It took me the better part of 3 years to pick out my own, 'mouse gun'. (Really!) I looked at everything; and several times little Seecamp pistols at really attractive prices were offered to me; but, I didn't bite. I finally settled on a Beretta, 'Alley Cat'. (That's a, 'Tomcat' with an XS front sight.) The reason, 'Why' I finally chose this little pistol is because it felt so good in my hand. The extra wide backstrap allows me to transition down from a full-size pistol without realizing that my self-defense gun just got a lot smaller; and, to my mind, that's a very good thing!

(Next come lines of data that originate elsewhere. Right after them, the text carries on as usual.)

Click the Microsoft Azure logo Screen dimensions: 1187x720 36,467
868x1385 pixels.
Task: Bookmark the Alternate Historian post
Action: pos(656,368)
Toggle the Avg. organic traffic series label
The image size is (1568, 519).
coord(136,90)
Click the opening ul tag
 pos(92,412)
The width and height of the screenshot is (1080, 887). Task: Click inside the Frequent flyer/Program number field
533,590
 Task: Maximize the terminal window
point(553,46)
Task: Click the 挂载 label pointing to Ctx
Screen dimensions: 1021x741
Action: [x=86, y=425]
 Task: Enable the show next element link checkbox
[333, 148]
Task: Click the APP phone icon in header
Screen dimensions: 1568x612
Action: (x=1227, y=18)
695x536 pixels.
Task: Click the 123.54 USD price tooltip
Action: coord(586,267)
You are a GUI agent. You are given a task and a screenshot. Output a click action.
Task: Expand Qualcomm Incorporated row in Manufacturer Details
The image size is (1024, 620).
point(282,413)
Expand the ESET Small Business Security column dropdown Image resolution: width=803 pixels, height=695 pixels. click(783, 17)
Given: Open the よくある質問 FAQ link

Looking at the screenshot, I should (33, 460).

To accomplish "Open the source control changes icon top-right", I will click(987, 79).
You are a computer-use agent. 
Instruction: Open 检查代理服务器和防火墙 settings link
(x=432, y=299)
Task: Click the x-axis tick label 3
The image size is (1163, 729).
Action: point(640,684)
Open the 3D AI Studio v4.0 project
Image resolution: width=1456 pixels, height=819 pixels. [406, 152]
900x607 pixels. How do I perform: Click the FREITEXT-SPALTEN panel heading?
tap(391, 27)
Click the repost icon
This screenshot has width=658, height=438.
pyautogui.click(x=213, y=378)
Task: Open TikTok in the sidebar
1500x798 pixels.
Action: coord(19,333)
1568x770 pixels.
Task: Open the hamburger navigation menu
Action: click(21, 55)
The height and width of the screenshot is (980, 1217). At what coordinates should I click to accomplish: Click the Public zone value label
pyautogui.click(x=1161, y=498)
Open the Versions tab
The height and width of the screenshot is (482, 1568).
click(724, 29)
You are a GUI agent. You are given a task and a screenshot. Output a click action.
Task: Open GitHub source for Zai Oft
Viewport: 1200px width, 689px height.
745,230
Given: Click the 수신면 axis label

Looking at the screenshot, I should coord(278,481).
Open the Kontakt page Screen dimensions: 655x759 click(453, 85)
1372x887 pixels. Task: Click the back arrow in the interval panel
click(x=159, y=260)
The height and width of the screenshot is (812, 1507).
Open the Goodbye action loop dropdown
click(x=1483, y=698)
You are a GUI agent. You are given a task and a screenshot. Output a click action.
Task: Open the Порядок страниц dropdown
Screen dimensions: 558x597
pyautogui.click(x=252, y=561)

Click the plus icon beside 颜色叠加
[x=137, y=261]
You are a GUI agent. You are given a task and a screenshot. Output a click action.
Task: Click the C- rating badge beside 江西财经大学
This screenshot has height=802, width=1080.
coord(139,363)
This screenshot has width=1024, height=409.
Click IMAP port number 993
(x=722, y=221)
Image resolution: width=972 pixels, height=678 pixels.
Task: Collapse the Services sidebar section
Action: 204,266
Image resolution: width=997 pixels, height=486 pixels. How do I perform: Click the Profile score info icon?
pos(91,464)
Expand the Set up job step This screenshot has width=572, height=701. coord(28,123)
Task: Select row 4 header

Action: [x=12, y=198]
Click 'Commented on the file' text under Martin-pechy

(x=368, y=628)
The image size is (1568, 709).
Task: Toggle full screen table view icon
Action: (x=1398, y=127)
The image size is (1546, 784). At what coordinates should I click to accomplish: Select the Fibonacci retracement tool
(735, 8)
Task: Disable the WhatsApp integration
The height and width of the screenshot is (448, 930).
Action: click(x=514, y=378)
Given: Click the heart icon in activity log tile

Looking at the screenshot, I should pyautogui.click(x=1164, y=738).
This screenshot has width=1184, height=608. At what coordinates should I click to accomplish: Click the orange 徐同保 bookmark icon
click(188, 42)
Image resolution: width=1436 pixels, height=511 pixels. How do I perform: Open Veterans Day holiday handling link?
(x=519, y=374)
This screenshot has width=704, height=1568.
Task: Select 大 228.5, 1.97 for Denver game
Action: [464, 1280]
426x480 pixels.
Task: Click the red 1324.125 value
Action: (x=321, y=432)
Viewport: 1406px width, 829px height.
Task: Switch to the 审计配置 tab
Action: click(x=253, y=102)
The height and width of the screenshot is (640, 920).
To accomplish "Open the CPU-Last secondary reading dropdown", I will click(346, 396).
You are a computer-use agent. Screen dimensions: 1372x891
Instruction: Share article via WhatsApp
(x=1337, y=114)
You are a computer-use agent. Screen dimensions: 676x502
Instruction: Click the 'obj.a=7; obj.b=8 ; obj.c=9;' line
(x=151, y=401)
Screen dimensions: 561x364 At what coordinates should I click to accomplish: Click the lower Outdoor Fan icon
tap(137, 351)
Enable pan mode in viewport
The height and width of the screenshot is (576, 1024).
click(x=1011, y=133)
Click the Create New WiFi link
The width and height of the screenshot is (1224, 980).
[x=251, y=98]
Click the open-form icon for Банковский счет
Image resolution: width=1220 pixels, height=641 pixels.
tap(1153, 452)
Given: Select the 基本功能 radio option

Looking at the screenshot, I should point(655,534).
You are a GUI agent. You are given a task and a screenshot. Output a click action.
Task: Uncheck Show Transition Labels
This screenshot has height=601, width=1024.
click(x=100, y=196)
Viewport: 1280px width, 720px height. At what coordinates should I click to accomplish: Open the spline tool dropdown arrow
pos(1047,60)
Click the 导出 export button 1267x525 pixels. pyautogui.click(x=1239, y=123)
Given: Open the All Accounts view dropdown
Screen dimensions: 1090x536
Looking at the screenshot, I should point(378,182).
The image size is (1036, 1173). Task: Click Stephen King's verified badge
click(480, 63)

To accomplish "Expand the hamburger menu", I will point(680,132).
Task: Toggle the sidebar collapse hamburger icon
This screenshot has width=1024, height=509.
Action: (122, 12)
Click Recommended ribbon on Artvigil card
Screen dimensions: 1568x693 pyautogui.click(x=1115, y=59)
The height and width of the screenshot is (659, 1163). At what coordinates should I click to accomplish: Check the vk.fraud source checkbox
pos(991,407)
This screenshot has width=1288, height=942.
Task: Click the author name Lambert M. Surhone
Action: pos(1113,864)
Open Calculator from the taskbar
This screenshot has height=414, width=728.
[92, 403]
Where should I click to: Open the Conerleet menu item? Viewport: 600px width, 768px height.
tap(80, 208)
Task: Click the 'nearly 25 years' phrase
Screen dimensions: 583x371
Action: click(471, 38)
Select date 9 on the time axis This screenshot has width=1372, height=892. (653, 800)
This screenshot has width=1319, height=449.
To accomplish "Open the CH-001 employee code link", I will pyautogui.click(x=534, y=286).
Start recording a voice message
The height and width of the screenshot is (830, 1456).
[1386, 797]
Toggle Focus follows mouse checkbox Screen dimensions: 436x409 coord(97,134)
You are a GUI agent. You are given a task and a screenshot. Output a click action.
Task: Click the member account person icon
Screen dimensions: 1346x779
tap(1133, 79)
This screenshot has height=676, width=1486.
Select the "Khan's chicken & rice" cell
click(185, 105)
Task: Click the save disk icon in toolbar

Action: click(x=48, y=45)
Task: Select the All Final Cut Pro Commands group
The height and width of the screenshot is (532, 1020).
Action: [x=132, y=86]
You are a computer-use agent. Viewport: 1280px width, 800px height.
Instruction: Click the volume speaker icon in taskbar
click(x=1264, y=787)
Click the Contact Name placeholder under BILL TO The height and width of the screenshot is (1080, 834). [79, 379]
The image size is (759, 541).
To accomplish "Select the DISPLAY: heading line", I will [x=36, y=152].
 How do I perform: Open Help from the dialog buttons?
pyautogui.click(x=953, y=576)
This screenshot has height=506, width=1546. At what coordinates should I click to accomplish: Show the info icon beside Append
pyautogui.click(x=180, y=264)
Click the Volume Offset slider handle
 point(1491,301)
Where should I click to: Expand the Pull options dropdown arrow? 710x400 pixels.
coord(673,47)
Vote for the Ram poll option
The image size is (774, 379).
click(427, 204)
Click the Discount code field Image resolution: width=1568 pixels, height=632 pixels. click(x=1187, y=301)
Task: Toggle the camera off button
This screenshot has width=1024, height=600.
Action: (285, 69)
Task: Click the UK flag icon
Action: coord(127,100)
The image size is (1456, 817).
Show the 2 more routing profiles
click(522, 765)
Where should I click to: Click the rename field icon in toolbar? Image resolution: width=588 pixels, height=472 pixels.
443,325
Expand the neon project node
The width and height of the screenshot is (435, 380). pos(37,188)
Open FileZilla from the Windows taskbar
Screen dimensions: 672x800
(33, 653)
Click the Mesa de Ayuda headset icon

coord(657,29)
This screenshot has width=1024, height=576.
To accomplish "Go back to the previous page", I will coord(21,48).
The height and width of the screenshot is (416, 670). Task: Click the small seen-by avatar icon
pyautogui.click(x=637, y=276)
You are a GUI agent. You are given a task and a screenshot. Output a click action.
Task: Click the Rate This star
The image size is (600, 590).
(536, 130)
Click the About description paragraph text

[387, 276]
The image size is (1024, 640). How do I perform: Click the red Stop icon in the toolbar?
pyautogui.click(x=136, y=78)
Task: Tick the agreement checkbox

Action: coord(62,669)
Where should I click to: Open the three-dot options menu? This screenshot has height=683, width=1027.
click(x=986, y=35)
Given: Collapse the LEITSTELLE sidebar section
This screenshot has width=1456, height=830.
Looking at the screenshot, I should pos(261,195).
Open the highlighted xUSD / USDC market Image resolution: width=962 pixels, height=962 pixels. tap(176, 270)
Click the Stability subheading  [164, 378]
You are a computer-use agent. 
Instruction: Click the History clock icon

I use the heck out of it; and with a soft Pearce wrap-around grip - once you get used to the trigger - it shoots nice 'n straight, and is a pleasure to use! (In 32 ACP it just ain't got no real power, and will never be anything but a decent little BUG.)


----------



## WOP2 (Jun 20, 2015)

lowendrider said:


> I'd have to agree with some of the posts..I don't see them going anywhere. They sell to dang many of them. I picked my NRA addition about a year and half ago and love it. Definitely not "fun" to shoot but I can pop it in my pocket holster and go!


With the introduction of the P238 from Sigarms, the LCP might go the way of the Dodo bird. On the other hand, if you can continue to get an Elsie P for under 300 bucks, its an affordable alternative. I have a love/hate relationship with mine. Easy to carry, so I do carry it always, but the trigger pull is awfully long.


----------